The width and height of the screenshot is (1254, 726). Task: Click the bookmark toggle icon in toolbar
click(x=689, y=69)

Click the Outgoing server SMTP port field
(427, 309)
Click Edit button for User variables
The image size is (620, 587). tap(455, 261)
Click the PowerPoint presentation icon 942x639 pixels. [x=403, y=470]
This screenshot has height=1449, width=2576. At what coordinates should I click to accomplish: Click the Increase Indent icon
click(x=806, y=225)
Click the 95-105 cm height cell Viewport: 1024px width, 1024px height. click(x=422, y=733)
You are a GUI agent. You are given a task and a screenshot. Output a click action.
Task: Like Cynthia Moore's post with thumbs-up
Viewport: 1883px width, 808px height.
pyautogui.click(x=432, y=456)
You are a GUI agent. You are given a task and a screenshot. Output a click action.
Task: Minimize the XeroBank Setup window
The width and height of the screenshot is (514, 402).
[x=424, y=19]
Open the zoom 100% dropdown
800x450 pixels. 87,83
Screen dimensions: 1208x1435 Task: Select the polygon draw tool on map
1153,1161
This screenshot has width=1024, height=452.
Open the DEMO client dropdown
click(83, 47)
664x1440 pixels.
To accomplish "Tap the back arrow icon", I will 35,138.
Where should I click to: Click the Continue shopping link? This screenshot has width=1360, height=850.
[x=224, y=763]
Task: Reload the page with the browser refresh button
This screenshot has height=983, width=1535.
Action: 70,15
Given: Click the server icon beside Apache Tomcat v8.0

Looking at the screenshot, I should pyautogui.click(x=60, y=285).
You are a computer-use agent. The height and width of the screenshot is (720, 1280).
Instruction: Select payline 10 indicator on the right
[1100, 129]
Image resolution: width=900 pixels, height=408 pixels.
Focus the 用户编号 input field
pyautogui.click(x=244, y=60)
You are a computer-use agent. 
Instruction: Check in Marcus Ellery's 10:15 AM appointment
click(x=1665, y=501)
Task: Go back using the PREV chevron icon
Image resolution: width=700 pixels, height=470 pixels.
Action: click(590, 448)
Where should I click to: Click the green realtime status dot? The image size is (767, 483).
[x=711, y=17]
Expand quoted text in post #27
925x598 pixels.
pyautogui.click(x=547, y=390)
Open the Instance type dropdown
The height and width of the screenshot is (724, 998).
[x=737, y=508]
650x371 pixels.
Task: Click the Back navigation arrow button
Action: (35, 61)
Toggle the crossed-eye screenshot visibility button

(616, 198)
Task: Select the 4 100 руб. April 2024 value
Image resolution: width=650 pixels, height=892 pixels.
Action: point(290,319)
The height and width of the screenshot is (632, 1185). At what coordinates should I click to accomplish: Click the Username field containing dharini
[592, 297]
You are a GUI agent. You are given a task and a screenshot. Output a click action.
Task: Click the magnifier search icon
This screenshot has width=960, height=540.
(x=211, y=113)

# Task to complete:
Reproduce the records above exactly as they appear.

# Response to this task:
The width and height of the screenshot is (1254, 726). Task: Click the bookmark toggle icon in toolbar
click(x=689, y=69)

Click the Outgoing server SMTP port field
(427, 309)
Click Edit button for User variables
The image size is (620, 587). tap(455, 261)
Click the PowerPoint presentation icon 942x639 pixels. [x=403, y=470]
This screenshot has height=1449, width=2576. At what coordinates should I click to accomplish: Click the Increase Indent icon
click(x=806, y=225)
Click the 95-105 cm height cell Viewport: 1024px width, 1024px height. click(x=422, y=733)
You are a GUI agent. You are given a task and a screenshot. Output a click action.
Task: Like Cynthia Moore's post with thumbs-up
Viewport: 1883px width, 808px height.
pyautogui.click(x=432, y=456)
You are a GUI agent. You are given a task and a screenshot. Output a click action.
Task: Minimize the XeroBank Setup window
The width and height of the screenshot is (514, 402).
[x=424, y=19]
Open the zoom 100% dropdown
800x450 pixels. 87,83
Screen dimensions: 1208x1435 Task: Select the polygon draw tool on map
1153,1161
This screenshot has width=1024, height=452.
Open the DEMO client dropdown
click(83, 47)
664x1440 pixels.
To accomplish "Tap the back arrow icon", I will 35,138.
Where should I click to: Click the Continue shopping link? This screenshot has width=1360, height=850.
[x=224, y=763]
Task: Reload the page with the browser refresh button
This screenshot has height=983, width=1535.
Action: 70,15
Given: Click the server icon beside Apache Tomcat v8.0

Looking at the screenshot, I should pyautogui.click(x=60, y=285).
You are a computer-use agent. The height and width of the screenshot is (720, 1280).
Instruction: Select payline 10 indicator on the right
[1100, 129]
Image resolution: width=900 pixels, height=408 pixels.
Focus the 用户编号 input field
pyautogui.click(x=244, y=60)
You are a computer-use agent. 
Instruction: Check in Marcus Ellery's 10:15 AM appointment
click(x=1665, y=501)
Task: Go back using the PREV chevron icon
Image resolution: width=700 pixels, height=470 pixels.
Action: click(590, 448)
Where should I click to: Click the green realtime status dot? The image size is (767, 483).
[x=711, y=17]
Expand quoted text in post #27
925x598 pixels.
pyautogui.click(x=547, y=390)
Open the Instance type dropdown
The height and width of the screenshot is (724, 998).
[x=737, y=508]
650x371 pixels.
Task: Click the Back navigation arrow button
Action: (35, 61)
Toggle the crossed-eye screenshot visibility button

(616, 198)
Task: Select the 4 100 руб. April 2024 value
Image resolution: width=650 pixels, height=892 pixels.
Action: point(290,319)
The height and width of the screenshot is (632, 1185). At what coordinates should I click to accomplish: Click the Username field containing dharini
[592, 297]
You are a GUI agent. You are given a task and a screenshot. Output a click action.
Task: Click the magnifier search icon
This screenshot has width=960, height=540.
(x=211, y=113)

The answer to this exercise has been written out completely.